WHAT NEEDS TO BE DONE:
Copy out every entry, keeping each character the same.

THE DATA:
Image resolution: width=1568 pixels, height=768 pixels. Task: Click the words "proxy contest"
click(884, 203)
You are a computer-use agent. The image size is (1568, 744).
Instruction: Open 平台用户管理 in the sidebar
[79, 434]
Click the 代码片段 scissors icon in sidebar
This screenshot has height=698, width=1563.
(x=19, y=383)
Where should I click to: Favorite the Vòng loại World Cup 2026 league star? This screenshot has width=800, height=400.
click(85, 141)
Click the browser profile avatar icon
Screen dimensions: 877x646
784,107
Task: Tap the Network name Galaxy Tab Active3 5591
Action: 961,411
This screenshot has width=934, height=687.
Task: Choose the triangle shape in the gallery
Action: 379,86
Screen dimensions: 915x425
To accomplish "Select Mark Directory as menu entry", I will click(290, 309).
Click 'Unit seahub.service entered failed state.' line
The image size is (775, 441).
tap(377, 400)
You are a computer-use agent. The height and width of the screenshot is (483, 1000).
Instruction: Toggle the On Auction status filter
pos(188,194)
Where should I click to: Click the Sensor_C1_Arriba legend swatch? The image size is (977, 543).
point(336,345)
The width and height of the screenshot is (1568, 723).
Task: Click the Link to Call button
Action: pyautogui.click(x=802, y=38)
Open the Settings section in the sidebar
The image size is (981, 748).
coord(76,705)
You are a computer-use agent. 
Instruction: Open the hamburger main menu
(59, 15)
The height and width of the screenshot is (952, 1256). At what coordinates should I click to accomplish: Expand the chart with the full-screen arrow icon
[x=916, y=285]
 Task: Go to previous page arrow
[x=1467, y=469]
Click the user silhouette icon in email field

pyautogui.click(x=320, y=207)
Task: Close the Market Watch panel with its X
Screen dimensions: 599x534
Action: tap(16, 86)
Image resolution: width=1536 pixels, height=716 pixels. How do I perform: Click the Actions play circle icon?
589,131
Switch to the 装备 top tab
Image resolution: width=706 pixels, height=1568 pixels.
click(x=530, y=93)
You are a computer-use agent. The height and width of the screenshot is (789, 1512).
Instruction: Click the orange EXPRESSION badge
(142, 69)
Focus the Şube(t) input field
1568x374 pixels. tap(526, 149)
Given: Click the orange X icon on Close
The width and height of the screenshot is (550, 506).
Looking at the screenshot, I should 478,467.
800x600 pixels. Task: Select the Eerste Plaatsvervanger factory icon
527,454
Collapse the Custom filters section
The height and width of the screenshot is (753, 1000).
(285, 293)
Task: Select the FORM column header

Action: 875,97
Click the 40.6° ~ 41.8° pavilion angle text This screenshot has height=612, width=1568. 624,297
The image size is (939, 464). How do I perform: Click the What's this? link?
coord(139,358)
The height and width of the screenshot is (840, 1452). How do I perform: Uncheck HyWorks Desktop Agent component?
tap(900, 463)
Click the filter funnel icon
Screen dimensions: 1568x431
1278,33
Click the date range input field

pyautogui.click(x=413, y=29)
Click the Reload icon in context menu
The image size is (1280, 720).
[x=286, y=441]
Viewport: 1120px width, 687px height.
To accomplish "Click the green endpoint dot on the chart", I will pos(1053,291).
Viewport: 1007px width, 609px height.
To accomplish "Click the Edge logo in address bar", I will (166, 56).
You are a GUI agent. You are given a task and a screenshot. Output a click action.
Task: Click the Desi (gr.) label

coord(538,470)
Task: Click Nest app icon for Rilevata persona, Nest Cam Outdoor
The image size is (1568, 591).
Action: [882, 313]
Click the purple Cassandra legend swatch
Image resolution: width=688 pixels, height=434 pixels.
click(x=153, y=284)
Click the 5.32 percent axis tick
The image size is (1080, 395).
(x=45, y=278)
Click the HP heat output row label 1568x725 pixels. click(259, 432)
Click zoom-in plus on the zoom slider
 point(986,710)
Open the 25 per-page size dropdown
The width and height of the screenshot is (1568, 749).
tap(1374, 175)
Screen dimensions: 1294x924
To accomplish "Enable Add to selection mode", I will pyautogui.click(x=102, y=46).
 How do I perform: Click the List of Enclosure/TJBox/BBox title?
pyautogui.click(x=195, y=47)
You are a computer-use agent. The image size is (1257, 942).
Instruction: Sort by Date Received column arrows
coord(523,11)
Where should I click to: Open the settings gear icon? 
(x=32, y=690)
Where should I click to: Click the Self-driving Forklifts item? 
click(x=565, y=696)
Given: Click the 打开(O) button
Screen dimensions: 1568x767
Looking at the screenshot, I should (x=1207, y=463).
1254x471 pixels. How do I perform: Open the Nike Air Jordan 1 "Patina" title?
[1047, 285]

ANSWER SECTION:
Image resolution: width=1568 pixels, height=768 pixels. Task: Click the words "proxy contest"
click(884, 203)
You are a computer-use agent. The image size is (1568, 744).
Instruction: Open 平台用户管理 in the sidebar
[79, 434]
Click the 代码片段 scissors icon in sidebar
This screenshot has height=698, width=1563.
(x=19, y=383)
Where should I click to: Favorite the Vòng loại World Cup 2026 league star? This screenshot has width=800, height=400.
click(85, 141)
Click the browser profile avatar icon
Screen dimensions: 877x646
784,107
Task: Tap the Network name Galaxy Tab Active3 5591
Action: 961,411
This screenshot has width=934, height=687.
Task: Choose the triangle shape in the gallery
Action: 379,86
Screen dimensions: 915x425
To accomplish "Select Mark Directory as menu entry", I will click(290, 309).
Click 'Unit seahub.service entered failed state.' line
The image size is (775, 441).
tap(377, 400)
You are a computer-use agent. The height and width of the screenshot is (483, 1000).
Instruction: Toggle the On Auction status filter
pos(188,194)
Where should I click to: Click the Sensor_C1_Arriba legend swatch? The image size is (977, 543).
point(336,345)
The width and height of the screenshot is (1568, 723).
Task: Click the Link to Call button
Action: pyautogui.click(x=802, y=38)
Open the Settings section in the sidebar
The image size is (981, 748).
coord(76,705)
You are a computer-use agent. 
Instruction: Open the hamburger main menu
(59, 15)
The height and width of the screenshot is (952, 1256). At what coordinates should I click to accomplish: Expand the chart with the full-screen arrow icon
[x=916, y=285]
 Task: Go to previous page arrow
[x=1467, y=469]
Click the user silhouette icon in email field

pyautogui.click(x=320, y=207)
Task: Close the Market Watch panel with its X
Screen dimensions: 599x534
Action: tap(16, 86)
Image resolution: width=1536 pixels, height=716 pixels. How do I perform: Click the Actions play circle icon?
589,131
Switch to the 装备 top tab
Image resolution: width=706 pixels, height=1568 pixels.
click(x=530, y=93)
You are a computer-use agent. The height and width of the screenshot is (789, 1512).
Instruction: Click the orange EXPRESSION badge
(142, 69)
Focus the Şube(t) input field
1568x374 pixels. tap(526, 149)
Given: Click the orange X icon on Close
The width and height of the screenshot is (550, 506).
Looking at the screenshot, I should 478,467.
800x600 pixels. Task: Select the Eerste Plaatsvervanger factory icon
527,454
Collapse the Custom filters section
The height and width of the screenshot is (753, 1000).
(285, 293)
Task: Select the FORM column header

Action: 875,97
Click the 40.6° ~ 41.8° pavilion angle text This screenshot has height=612, width=1568. 624,297
The image size is (939, 464). How do I perform: Click the What's this? link?
coord(139,358)
The height and width of the screenshot is (840, 1452). How do I perform: Uncheck HyWorks Desktop Agent component?
tap(900, 463)
Click the filter funnel icon
Screen dimensions: 1568x431
1278,33
Click the date range input field

pyautogui.click(x=413, y=29)
Click the Reload icon in context menu
The image size is (1280, 720).
[x=286, y=441]
Viewport: 1120px width, 687px height.
To accomplish "Click the green endpoint dot on the chart", I will pos(1053,291).
Viewport: 1007px width, 609px height.
To accomplish "Click the Edge logo in address bar", I will (166, 56).
You are a GUI agent. You are given a task and a screenshot. Output a click action.
Task: Click the Desi (gr.) label

coord(538,470)
Task: Click Nest app icon for Rilevata persona, Nest Cam Outdoor
The image size is (1568, 591).
Action: [882, 313]
Click the purple Cassandra legend swatch
Image resolution: width=688 pixels, height=434 pixels.
click(x=153, y=284)
Click the 5.32 percent axis tick
The image size is (1080, 395).
(x=45, y=278)
Click the HP heat output row label 1568x725 pixels. click(259, 432)
Click zoom-in plus on the zoom slider
 point(986,710)
Open the 25 per-page size dropdown
The width and height of the screenshot is (1568, 749).
tap(1374, 175)
Screen dimensions: 1294x924
To accomplish "Enable Add to selection mode", I will pyautogui.click(x=102, y=46).
 How do I perform: Click the List of Enclosure/TJBox/BBox title?
pyautogui.click(x=195, y=47)
You are a computer-use agent. The image size is (1257, 942).
Instruction: Sort by Date Received column arrows
coord(523,11)
Where should I click to: Open the settings gear icon? 
(x=32, y=690)
Where should I click to: Click the Self-driving Forklifts item? 
click(x=565, y=696)
Given: Click the 打开(O) button
Screen dimensions: 1568x767
Looking at the screenshot, I should (x=1207, y=463).
1254x471 pixels. How do I perform: Open the Nike Air Jordan 1 "Patina" title?
[1047, 285]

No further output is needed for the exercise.